- 258 Okunma
- 5 Yorum
- 9 Beğeni
Panoptic seçilim
Dogmatik bilgiye riayet, sonsuz açılımlarla ilerleyen hakikati öteliyor olabilir mi
olabildiğince uzaklaşıp sorguladığımızda
bunu ifade edebilmek ne denli zor ise de ’topyekün yanılsama’ realitesine
tutunduğumuz sezilebilir
-cennetin (yasa)kapıları ardına kadar açık
olduğu halde, görevlisinden ’izin almadan’
içeri girmeyen ’Kafka’nın ihtiyarı’ gibi garip
bir durum, bahse konu yanılsama
idrak ettiklerimizin veya yaşamın obsidyen
keskinliği hangi anda acıtır ve neş’enin bir
şekilde bizi iyileştirme gücü nasıl oluyorda
bir yön ve yol bularak süregelir
bu gözlükten bakılınca
bilgi neye dair olursa olsun sorgulanmaya
ve yeniden yeniden değerlemeye tabi tutulur
ise gerçek amacına ulaşabilir mi
veya merak duygusu, anlamlandırma ve bir sonrasını oluşturan ’taklit, (sanat vs) eylemi nesnel alanı ve anladığımızı farz ettiğimiz
çıkarımları olabildiğince alkali bir düzeyde
yakalar mı
her an değişen hiç değişmiyor gibi görüldüğünde, kısıtlı zamanımıza rağmen yaratım coşkusu bazen de sancısı kaçınılmaz meyvelerini taliplisine nasıl ve neden sunar
ve orada öylece yeni bir boyut oluşturur
bilinen- bilinmeyen herşey değişime uğrarken
kusursuz bir düzenden kaos ve ondan
süzümlenmiş başkalıklar her biri yepyeni
birer mahlûk( yaratım) değil mi
dolayısı ile; dogmatik hiçbir yasa-töz( kelm) kendisini gerçekleyemez ve doğuramaz yalnızca oluşum düzlemini esneten ’bilgi’ erdemli bir yol izleyebilir
doğanın cevheri; şekiller arası elastik devinimle
mümkünler vaktini kurar ve çalıştırır
canlı addedilen veya bizim akıldışı zannettiklerimiz ’akleden’ sürecin birer parçası halindedir.
o halde
bir ânın içinde olup bitmiş her ne varsa bilmenin ve unutmanın hüznüyle ağır ve ağrılı bir çekimde
şahitlik ederek (taklit.üretmek.yaşamak) izleyebiliriz
bilginin kaynağını. biz’de
.
🌱📚
YORUMLAR
Bir kaç kez okudum bu yazıyı. Kompleksliği düşündürdü...

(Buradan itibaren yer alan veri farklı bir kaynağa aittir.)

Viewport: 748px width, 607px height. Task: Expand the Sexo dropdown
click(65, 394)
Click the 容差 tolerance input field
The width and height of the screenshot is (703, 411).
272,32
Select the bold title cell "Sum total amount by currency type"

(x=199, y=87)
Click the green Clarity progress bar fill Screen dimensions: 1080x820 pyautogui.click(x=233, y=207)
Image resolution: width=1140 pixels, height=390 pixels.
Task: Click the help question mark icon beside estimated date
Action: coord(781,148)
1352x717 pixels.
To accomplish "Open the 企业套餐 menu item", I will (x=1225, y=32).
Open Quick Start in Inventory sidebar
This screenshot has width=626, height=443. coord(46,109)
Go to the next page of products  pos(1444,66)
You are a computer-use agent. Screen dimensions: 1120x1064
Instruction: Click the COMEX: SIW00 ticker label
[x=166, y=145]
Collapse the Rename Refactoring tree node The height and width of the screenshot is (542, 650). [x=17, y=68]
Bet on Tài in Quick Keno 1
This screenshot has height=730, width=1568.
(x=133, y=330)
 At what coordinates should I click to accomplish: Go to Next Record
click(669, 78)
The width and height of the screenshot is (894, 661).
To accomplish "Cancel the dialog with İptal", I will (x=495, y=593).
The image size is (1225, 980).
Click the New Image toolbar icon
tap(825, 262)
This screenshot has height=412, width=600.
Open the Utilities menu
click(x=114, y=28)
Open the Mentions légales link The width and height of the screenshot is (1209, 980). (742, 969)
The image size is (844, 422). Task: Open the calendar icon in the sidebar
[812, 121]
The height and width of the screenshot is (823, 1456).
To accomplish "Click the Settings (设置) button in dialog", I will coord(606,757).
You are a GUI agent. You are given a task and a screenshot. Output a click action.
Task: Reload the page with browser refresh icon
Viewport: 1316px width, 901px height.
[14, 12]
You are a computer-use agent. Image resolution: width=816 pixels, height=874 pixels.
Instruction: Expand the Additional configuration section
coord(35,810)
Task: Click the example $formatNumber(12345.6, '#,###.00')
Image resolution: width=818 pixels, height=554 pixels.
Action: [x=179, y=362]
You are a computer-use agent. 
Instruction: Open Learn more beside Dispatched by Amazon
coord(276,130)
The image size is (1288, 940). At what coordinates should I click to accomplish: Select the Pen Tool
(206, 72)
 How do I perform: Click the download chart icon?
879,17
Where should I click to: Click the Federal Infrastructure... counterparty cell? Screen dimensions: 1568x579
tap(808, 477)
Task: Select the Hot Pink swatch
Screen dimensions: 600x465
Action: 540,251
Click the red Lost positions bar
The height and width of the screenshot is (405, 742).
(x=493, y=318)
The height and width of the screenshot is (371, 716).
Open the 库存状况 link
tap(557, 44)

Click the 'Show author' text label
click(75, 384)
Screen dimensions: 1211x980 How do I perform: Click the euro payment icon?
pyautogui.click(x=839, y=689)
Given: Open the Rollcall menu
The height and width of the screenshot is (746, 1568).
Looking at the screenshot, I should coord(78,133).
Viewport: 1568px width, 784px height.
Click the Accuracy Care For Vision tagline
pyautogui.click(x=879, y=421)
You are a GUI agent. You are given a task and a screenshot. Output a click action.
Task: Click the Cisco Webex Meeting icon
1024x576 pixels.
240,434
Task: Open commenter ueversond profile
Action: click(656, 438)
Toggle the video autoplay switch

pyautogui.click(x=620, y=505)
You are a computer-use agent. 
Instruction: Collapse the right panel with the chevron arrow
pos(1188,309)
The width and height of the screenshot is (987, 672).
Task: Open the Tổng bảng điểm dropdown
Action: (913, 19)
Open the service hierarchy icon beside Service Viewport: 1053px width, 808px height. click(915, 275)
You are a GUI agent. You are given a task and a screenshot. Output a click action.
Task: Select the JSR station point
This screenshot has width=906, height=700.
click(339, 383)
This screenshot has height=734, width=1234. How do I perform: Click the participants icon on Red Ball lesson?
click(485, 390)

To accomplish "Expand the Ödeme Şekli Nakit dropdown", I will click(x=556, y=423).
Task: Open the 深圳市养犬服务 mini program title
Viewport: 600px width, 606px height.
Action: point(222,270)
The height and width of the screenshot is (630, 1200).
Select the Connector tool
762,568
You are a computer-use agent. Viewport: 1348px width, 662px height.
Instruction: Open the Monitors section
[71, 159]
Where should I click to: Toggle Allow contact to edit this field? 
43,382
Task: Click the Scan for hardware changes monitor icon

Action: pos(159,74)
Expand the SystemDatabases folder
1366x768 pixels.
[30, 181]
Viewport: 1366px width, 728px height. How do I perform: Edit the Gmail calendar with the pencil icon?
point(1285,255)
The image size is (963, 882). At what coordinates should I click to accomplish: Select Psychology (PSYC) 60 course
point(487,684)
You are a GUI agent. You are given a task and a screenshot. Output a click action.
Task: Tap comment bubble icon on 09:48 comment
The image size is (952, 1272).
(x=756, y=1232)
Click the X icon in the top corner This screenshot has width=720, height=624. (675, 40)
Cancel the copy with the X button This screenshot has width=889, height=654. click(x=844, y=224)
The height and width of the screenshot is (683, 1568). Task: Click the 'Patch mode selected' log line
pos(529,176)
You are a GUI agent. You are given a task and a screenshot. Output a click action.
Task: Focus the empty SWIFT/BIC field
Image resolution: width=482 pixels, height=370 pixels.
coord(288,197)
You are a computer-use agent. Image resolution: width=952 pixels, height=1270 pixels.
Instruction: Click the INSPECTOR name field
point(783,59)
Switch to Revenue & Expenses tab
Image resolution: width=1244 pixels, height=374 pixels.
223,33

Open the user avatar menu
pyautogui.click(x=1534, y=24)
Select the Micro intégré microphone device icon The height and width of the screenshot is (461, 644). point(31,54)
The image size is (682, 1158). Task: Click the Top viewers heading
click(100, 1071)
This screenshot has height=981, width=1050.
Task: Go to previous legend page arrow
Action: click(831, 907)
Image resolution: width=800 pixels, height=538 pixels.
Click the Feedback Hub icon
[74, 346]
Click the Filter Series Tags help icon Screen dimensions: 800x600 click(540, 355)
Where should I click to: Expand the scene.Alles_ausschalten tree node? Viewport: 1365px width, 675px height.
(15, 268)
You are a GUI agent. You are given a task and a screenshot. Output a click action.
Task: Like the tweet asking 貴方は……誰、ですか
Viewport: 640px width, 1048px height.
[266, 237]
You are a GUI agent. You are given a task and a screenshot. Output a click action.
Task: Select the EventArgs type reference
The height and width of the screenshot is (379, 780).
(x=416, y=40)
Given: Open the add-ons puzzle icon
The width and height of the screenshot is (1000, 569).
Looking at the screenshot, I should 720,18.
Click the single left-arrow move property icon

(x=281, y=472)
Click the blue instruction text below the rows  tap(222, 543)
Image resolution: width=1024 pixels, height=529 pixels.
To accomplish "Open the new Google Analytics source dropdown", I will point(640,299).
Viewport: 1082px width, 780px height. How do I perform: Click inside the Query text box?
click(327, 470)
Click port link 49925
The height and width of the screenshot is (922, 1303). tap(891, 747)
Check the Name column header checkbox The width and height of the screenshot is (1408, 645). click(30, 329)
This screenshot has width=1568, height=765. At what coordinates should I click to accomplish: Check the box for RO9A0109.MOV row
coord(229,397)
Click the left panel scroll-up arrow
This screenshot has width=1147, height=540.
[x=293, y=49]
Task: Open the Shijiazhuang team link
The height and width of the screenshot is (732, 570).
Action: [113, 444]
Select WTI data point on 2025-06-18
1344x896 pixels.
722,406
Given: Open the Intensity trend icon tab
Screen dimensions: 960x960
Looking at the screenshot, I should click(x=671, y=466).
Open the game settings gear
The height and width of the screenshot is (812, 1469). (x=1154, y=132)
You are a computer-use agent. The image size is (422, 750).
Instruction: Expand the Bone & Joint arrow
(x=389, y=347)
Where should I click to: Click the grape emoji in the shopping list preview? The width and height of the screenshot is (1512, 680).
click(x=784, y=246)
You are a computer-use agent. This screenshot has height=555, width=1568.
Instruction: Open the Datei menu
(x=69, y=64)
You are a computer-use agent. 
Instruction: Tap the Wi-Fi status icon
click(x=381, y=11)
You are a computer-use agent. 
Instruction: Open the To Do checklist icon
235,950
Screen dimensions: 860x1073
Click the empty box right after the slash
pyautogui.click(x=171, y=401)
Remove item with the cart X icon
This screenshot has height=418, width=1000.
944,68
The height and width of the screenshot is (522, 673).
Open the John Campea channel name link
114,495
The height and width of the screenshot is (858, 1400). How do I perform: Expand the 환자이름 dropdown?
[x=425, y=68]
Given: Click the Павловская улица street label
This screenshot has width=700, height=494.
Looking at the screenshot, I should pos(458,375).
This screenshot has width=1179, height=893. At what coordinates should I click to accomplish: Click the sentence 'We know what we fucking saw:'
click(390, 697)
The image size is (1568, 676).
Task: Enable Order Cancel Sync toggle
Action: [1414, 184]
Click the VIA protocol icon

Buna rağmen bir şeyler söyleme ihtiyacı duydum; ama düşüncelerimi formüle etmekte zorlanacağımdan da eminim:
Düşündüm de; neden yaşadığımız şeyin gerçekliğin kendisi olduğuna inanırız? Gerçek o yaşanan mıdır; yosa yalnızca varoluşa dair bir perspektif midir?
Oysa hayatın kendisine dair pek çok algıdan, fikirden veya deneyimden böyle geçmekteyiz. Başka da bir yol yok.
Peki bu farklı bakış açıları veya deneyimler mutlak gerçekliğin kendisi midir, yoksa bizim olanlara ya da olacaklara dair subjektif imajımız mıdır aslında?
Aslında varoluş nasıl algıladığımız, diğer şeylerin yanı sıra, fiziksel duyularımızın yeteneklerine ve algıladıklarımızı yorumlama yeteneğimize de bağlı olduğu kanısındayım. Ve bu da, mutlak olarak yaşadıklarımıza, hatırladıklarımıza vs. bağlıdır. Örneğin: elime konan bir sinek için "gerçekliğin" kendisi veya fiziksel çevresi ikimiz için de neredeyse aynı olmasına rağmen; o, benim gözlerimle gördüğümden tamamen farklı bir şey görür. Bir başka örnek: bir mahkumla bir gardiyanın asla hapishane konusunda aynı fikirde olmayacakları şüphe götürmez bir algıdır mesela.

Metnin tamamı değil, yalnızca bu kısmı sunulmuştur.